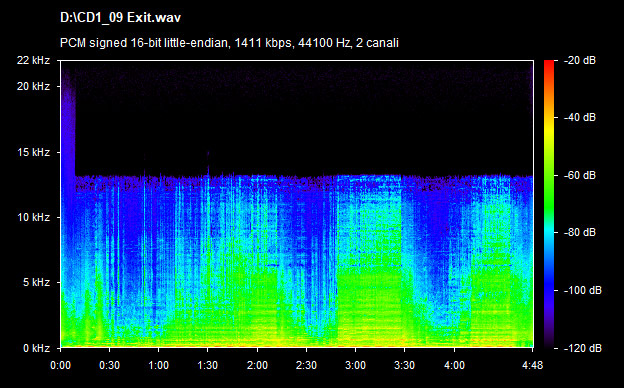Click the -40 dB level label

pyautogui.click(x=580, y=117)
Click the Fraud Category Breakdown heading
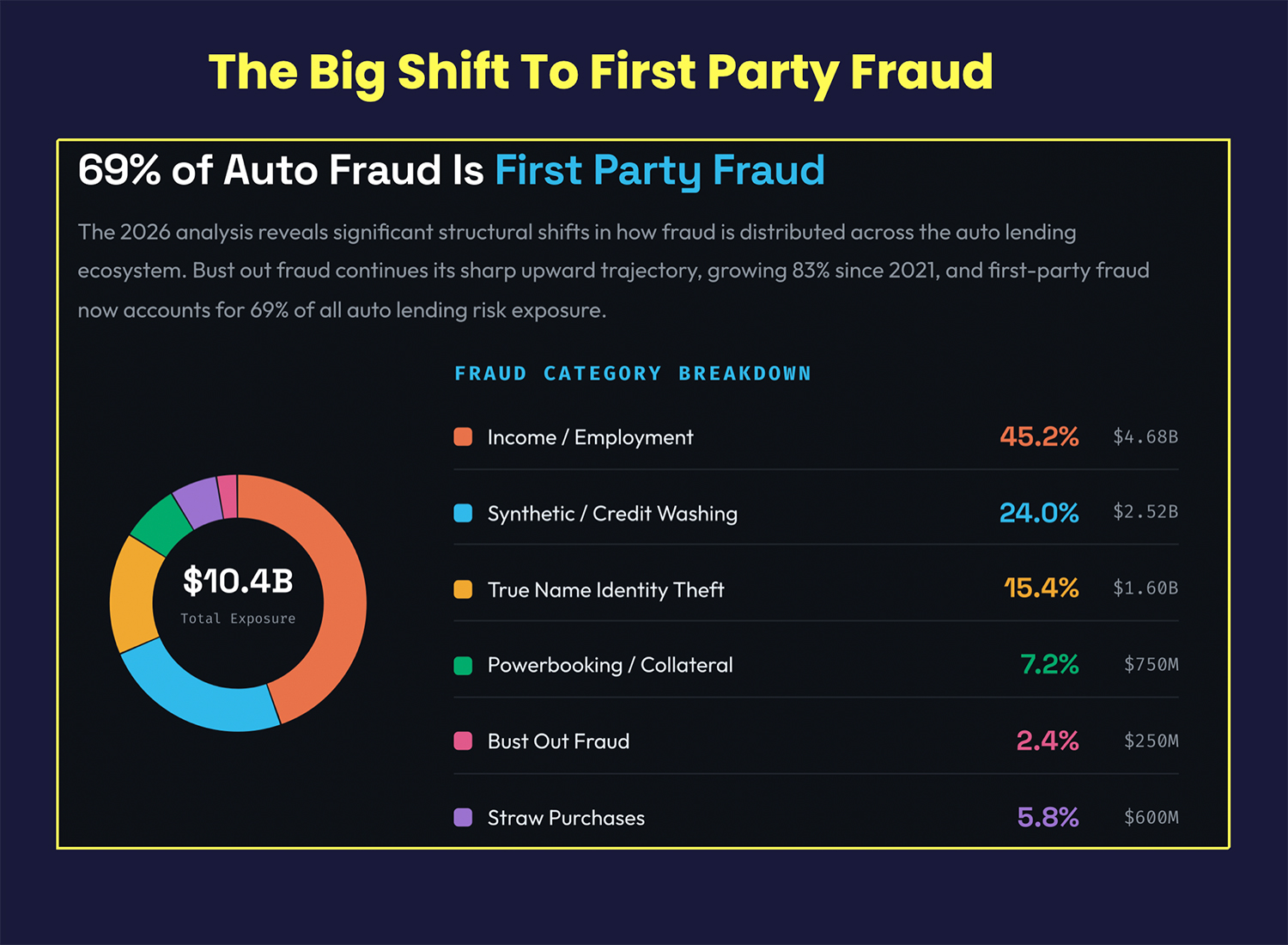This screenshot has width=1288, height=945. coord(633,374)
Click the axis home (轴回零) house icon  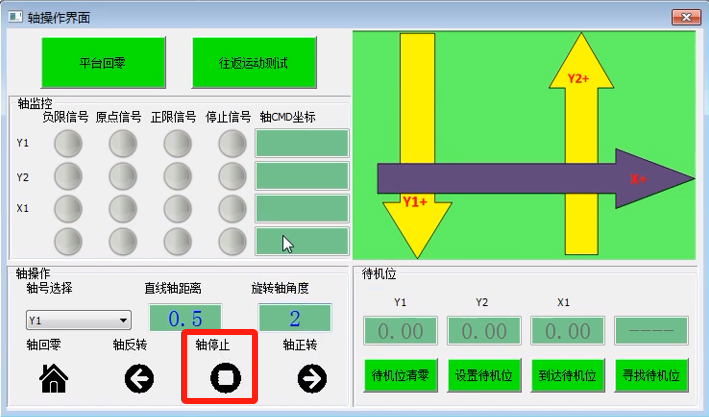tap(53, 378)
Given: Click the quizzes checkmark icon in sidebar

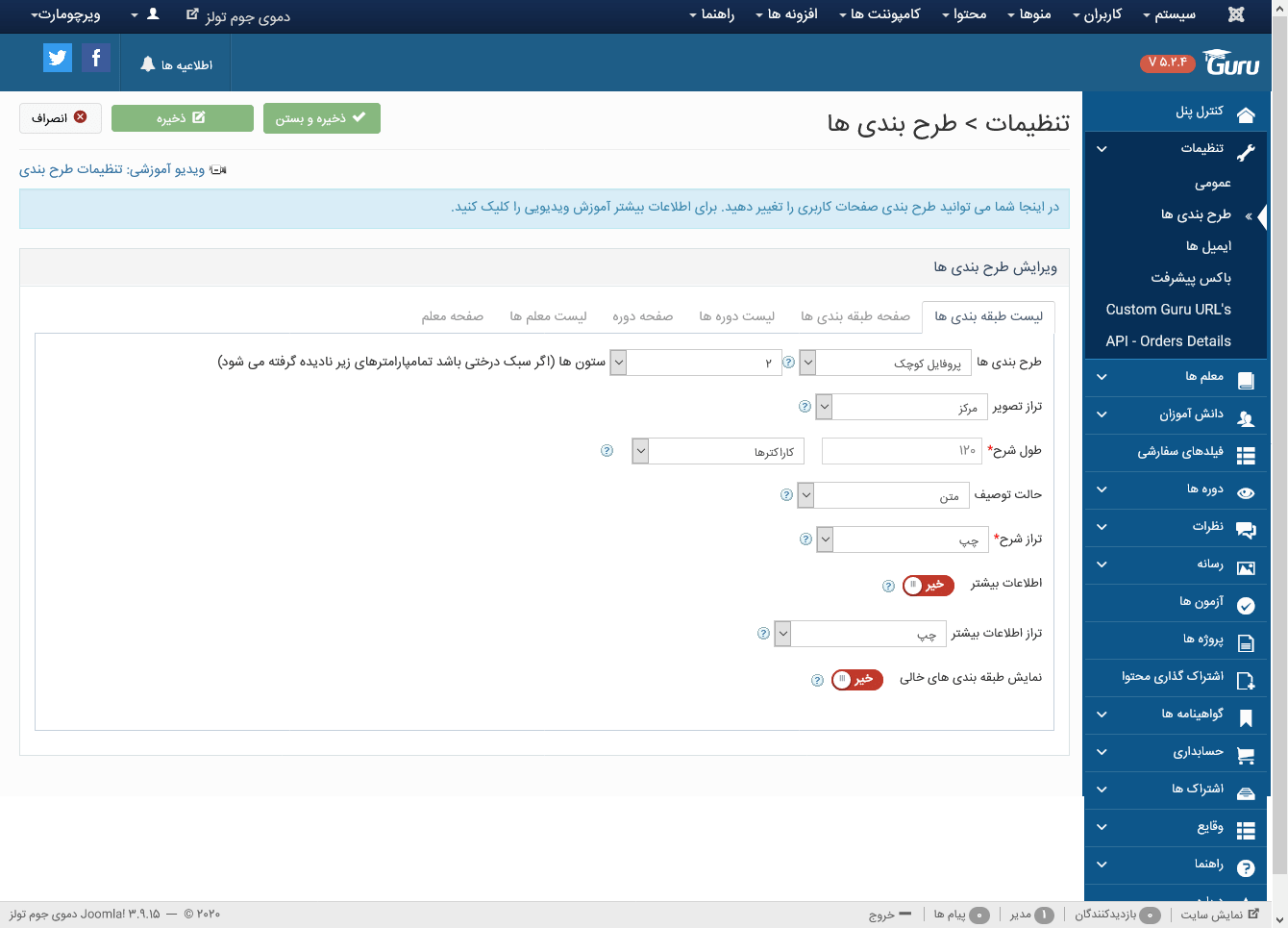Looking at the screenshot, I should tap(1246, 605).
━━━━━━━━━━
_Requirement_
Rewrite the part of the data that opens with the line containing "Given: Click the" and closes at the end of the data, replacing "sidebar" with "side panel" and changing nothing else. Omit the pictures from your output.

_Worked solution_
Given: Click the quizzes checkmark icon in side panel

Looking at the screenshot, I should tap(1246, 605).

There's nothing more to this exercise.